Another one of those tough moments came in 1999, Jonsson’s first season as a chief mechanic for the team. A difficult year on the track turned tragic for Team Penske when Gonzalo Rodriguez lost his life in a practice accident before the race at Laguna Seca. The team made the decision to withdraw from the race that weekend and Jonsson remembers talking to his crew to tell them the news.

“That was pretty much a moment of truth,” said Jonsson. “We gathered the crew in the truck and told them we were packing up and going home and that was very tough. Gonzalo was a great kid. Just a terrible loss.”

The 2000 season represented a new era for Team Penske when Tim Cindric came aboard for his first season as Team President and Helio Castroneves and de Ferran were hired as drivers. Cindric and Penske turned to Jonsson to help lead the team in a new direction.

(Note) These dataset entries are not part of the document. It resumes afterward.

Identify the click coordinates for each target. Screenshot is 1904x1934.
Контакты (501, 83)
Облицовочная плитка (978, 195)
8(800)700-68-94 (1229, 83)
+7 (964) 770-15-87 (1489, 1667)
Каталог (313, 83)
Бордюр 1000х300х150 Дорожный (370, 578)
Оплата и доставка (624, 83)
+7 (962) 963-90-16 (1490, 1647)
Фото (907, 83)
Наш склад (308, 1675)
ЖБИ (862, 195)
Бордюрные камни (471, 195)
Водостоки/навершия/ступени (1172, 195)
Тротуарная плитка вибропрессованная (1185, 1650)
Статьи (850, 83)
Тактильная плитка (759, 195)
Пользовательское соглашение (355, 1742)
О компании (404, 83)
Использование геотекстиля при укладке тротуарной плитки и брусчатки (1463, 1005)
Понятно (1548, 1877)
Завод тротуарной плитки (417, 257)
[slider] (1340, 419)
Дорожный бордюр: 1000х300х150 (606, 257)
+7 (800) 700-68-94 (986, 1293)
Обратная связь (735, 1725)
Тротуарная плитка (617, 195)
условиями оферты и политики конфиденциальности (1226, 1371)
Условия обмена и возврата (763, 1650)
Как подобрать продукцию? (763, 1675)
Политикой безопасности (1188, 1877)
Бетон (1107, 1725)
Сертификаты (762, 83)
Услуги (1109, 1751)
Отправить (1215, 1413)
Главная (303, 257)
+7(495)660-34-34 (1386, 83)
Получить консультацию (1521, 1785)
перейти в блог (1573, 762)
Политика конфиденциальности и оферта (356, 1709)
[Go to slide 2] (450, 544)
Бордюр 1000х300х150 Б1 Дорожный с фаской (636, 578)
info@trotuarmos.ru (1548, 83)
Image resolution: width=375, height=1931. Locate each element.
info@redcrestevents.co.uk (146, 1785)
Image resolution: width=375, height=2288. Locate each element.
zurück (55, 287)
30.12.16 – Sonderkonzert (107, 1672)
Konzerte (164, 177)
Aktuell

“After meeting with Tim and Clive they told me they wanted me to lead the crew on Gil’s car and that was just an incredible feeling,” said Jonsson. “To get that trust from this team and this organization – that was the car that Roger called strategy on – so that really meant a lot to me.”

And the Swede has been winning ever since.

As he returns to lead the No. 1 crew this season with Power looking to defend his crown, the 44-year-old Jonsson knows it won’t be easy.

“With four great teams and four great drivers, it’s going to be a fun and challenging year,” said Jonsson, who lives in Statesville, NC with his wife Melanie and their daughters Sofie and Sady. “I’ve been really lucky to be in a great position with this organization. It’s the people around you that make it happen and fortunately we have great people at Team Penske.”